EXTRA CHAPTER

279 22 1
                                    

Gladis POV

Juna pernah bilang, jangan pernah tinggalin anak-anak sendirian. Karena aku masih punya sifat ceroboh dan teledor, aku melupakan janjiku padanya.

Hari itu, aku kewalahan memasak sesuatu untuk ulang tahun Juna, aku mencoba menepati janjiku membuat makanan kesukaannya. Di samping itu, Aksa sedang rewel sekali, badannya sedikit panas, dan abangnya—Arka sedang suka bolak-balik tengkurap. Meski hanya tengkurap, belum ke mana-mana.

Juna sedang mandi. Sementara di bawah, aku sedang memasak di kompor, kutinggal.

"Arka, Bunda ke dapur dulu, ya, Nak." Kuusap pipinya, anak itu merespon dengan senyuman.

Aku terpaksa meninggalkan Arka sendirian karena Aksa tidak mau tidur dan bermain bersama kakaknya. Jadi aku menggendongnya di belakang punggungku dan kuajak ke dapur.

Kejadiannya benar-benar cepat. Aku mendengar suara benda jatuh, agak keras. buru-buru aku mematikan kompor dan berlari ke kamar atas.

Arka menangis, menangis kuat. Ia jatuh dari ranjang dan terjun ke karpet berbulu. Karpetnya sudah kuganti dengan yang lebih tebal, tapi tetap saja aku khawatir. Ternyata, aku lupa memberi bantal pada sisi kanan dan kiri anakku, ditambah lagi posisi Arka yang ada di pinggir.

Ia sudah ada di gendongan ayahnya. Juna sampai mengecek bagian tubuh Arka berkali-kali, takut ada yang terbentur atau apa, dan fokusnya pada bagian kepala.

"Juna, tadi aku—"

"Gila, ya kamu?!" Juna kalau sudah marah, tidak tanggung-tanggung. "Ke mana aja, sampai bisa jatuh begini?"

"Aku tadi—"

Juna tidak membiarkan aku bicara, sedikit pun.

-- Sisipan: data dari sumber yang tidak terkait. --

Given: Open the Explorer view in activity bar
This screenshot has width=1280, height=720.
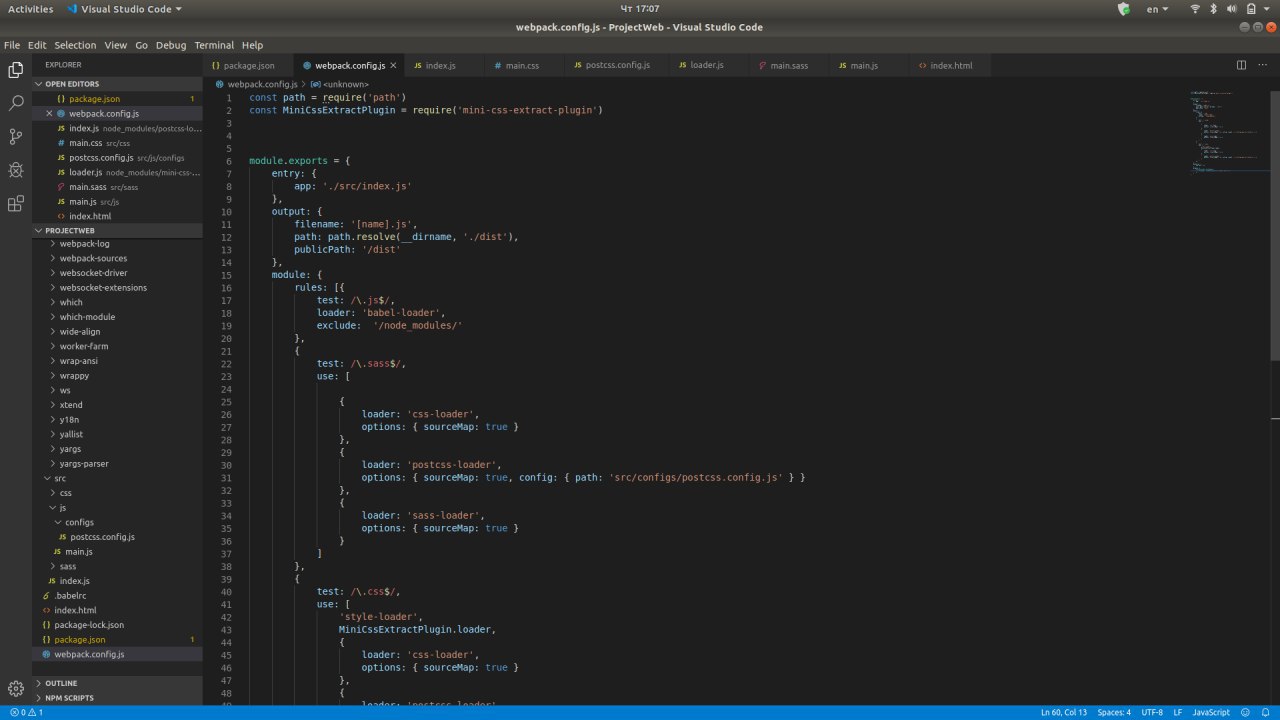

Ia berbalik badan, berjalan cepat keluar kamar, entah ke mana. Alih-alih memberikan Arka yang masih menangis ke aku, dia justru pergi membawa anakku entah ke mana. Aku merasa sangat bersalah, bahkan sekarang air mataku meluruh.

Aku ingin menyusulnya ketika sudah berhasil menurunkan Aksa dari gendongan, tapi kalah cepat dengan pintu yang terbuka. Arka sudah berhenti menangis, meski masih terdengar sesenggukan. Juna tidak bicara, ia langsung memberikan Arka padaku.

"Maaf-maaf, maafin Bunda, ya." Aku tidak berhenti mencium pipinya.

Rasa bersalahku mulai tumbuh besar ketika kulihat ada memar di lutut bagian kanan. "Sakit, ya, Nak?" Aku mulai berkaca-kaca.

"Kamu tadi ngapain? Kenapa bisa ninggalin Arka sendirian?" tanya Juna, datar.

"Aku belum matiin kompor."

Aku dengar Juna menghela napas, sebelum membuka laci dan mengeluarkan salep. Ia berjongkok di depanku, mengoleskan salep pada luka memar Arka. Sekarang anaknya sedang menyusu padaku, kuat sekali, bahkan matanya mulai terpejam. Mungkin lelah juga menangis sampai sesenggukan.

"Juna," panggilku lirih.

"Hm?"

"Kamu marah?"

Juna diam.

"Kamu marah sama aku?"

Juna diam lagi.

"Kok diam, sih. Kamu marah?"

Aku memang cengeng, jadi aku menangis ketika Juna mendiamkanku. Aku teledor, sudah membahayakan anakku tadi.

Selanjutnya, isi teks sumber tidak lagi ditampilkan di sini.